## DOKUMENTTEXT:
--------------------------------------------------

# Vector mit Daten aus der Datenbank füllen



## Dolce (15. Apr 2009)

Hallo Jungs, 

ne kurze Frage!

Ich hab mir einen Vector erzeugt namens "data1", 
jetzt will ich in diesen Vector Daten aus einer Datenbanktabelle
hineinlesen!
Ich hab ne eigene MySQL - Klasse, wo ich meine ganzen benötigten
SELECT - Anweisungen in verschiedenen Methoden ausführe!

Jetzt weiß ich nicht, wie ich die Daten in den Vector bekomme...!
Mit der Methode (add) geht es ja nicht, da ich darin keine Methoden schreiben kann
sondern nur Objekte übergeben kann!

Kann mir jemand helfen...?

Gruß und Danke


----------



## SlaterB (15. Apr 2009)

> Mit der Methode (add) geht es ja nicht, da ich darin keine Methoden schreiben kann
> sondern nur Objekte übergeben kann!

--------------------------------------------------

## ANGEZEIGTE DATEN:
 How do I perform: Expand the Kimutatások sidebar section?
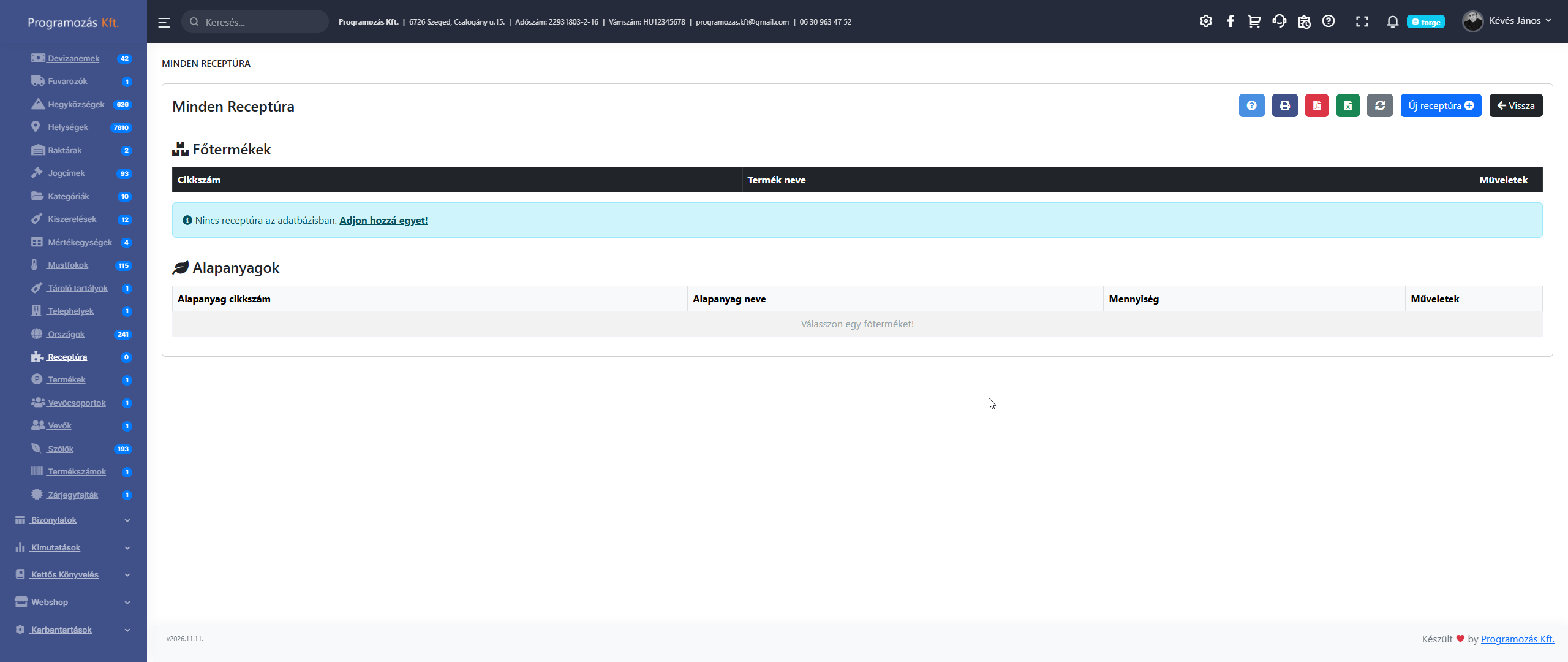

--------------------------------------------------

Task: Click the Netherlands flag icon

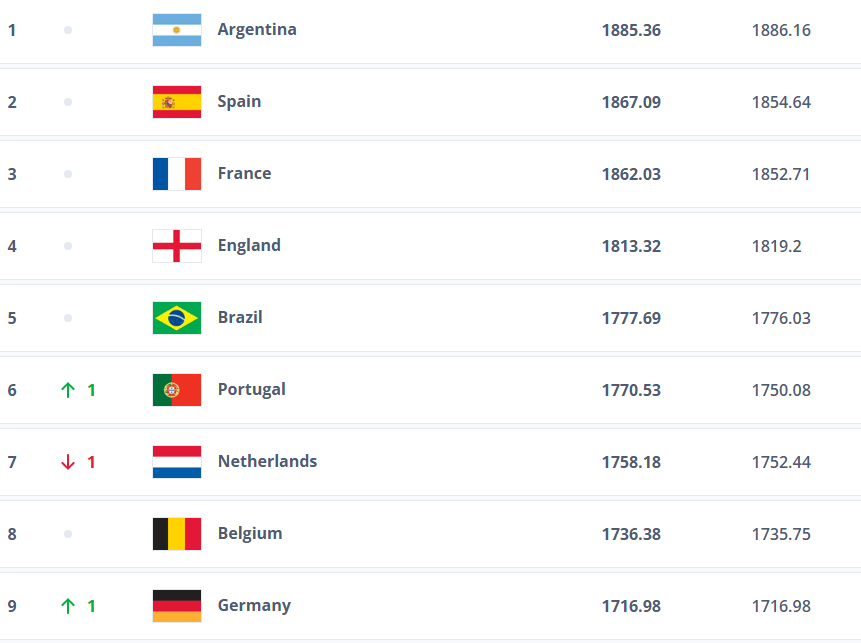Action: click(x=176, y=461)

--------------------------------------------------

## AUFGABENLISTE:
(A) Welchen Namen trägt der Vector, den Dolce im Forenthread zum Füllen eines Vectors aus der Datenbank erzeugt hat?
(B) Bitte schreib aus dem Forenthread zum Füllen eines Vectors aus der Datenbank den Abschnitt ab, der mit „Ich hab mir“ beginnt und bis einschließlich „verschiedenen Methoden ausführe!“ reicht.

## ANTWORTEN JE AUFGABE:
(A) data1

(B)
Ich hab mir einen Vector erzeugt namens "data1", 
jetzt will ich in diesen Vector Daten aus einer Datenbanktabelle
hineinlesen!
Ich hab ne eigene MySQL - Klasse, wo ich meine ganzen benötigten
SELECT - Anweisungen in verschiedenen Methoden ausführe!